Re: [LSF/MM TOPIC] end-to-end data and metadata corruption detection

Bernd Schubert <bernd.schubert@xxxxxxxxxxxxxxxxxx> · Tue, 31 Jan 2012 20:16:30 +0100

On 01/27/2012 12:21 AM, James Bottomley wrote:
On Thu, 2012-01-26 at 17:27 +0100, Bernd Schubert wrote:
On 01/26/2012 03:53 PM, Martin K. Petersen wrote:
"Bernd" == Bernd Schubert<bernd.schubert@xxxxxxxxxxxxxxxxxx>   writes:

Bernd>   We from the Fraunhofer FhGFS team would like to also see the T10
Bernd>   DIF/DIX API exposed to user space, so that we could make use of
Bernd>   it for our FhGFS file system.  And I think this feature is not
Bernd>   only useful for file systems, but in general, scientific
Bernd>   applications, databases, etc also would benefit from insurance of
Bernd>   data integrity.

I'm attending a SNIA meeting today to discuss a (cross-OS) data
integrity aware API. We'll see what comes out of that.

With the Linux hat on I'm still mainly interested in pursuing the
sys_dio interface Joel and I proposed last year. We have good experience
with that I/O model and it suits applications that want to interact with
the protection information well. libaio is also on my list.

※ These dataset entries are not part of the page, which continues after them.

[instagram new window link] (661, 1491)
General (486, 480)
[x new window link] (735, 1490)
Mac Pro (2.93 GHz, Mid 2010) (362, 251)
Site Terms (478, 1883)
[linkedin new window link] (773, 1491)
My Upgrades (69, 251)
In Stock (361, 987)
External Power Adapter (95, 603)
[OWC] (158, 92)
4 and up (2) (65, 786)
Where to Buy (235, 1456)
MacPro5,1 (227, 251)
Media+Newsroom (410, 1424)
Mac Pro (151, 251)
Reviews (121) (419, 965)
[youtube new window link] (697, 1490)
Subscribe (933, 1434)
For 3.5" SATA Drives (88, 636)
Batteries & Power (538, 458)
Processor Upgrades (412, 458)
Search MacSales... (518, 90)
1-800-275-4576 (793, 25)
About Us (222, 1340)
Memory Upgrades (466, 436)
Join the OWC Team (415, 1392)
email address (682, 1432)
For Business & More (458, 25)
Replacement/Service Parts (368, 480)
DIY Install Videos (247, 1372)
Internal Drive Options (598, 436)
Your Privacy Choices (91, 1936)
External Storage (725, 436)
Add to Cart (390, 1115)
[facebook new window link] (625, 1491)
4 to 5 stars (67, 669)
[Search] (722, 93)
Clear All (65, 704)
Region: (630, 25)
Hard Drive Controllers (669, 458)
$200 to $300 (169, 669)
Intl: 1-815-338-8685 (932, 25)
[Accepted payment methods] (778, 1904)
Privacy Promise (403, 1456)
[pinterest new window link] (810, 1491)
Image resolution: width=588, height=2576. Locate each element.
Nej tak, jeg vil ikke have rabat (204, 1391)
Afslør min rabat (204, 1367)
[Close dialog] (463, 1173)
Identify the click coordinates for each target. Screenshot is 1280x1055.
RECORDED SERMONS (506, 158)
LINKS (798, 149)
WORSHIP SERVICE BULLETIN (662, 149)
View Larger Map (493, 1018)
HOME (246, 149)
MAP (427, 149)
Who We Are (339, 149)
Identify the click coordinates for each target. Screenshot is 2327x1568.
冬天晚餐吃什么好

But obviously any help and input is appreciated...

I guess you are referring to the interface described here

http://www.spinics.net/lists/linux-mm/msg14512.html

Hmm, direct IO would mean we could not use the page cache. As we are
using it, that would not really suit us. libaio then might be another
option then.

Are you really sure you want protection information and the page cache?
The reason for using DIO is that no-one could really think of a valid
page cache based use case.  What most applications using protection
information want is to say: This is my data and this is the integrity
verification, send it down and assure me you wrote it correctly.  If you
go via the page cache, we have all sorts of problems, like our
granularity is a page (not a block) so you'd have to guarantee to write
a page at a time (a mechanism for combining subpage units of protection
information sounds like a nightmare).  The write becomes mark page dirty
and wait for the system to flush it, and we can update the page in the
meantime.  How do we update the page and its protection information
atomically.  What happens if the page gets updated but no protection
information is supplied and so on ...  The can of worms just gets more
squirmy.  Doing DIO only avoids all of this.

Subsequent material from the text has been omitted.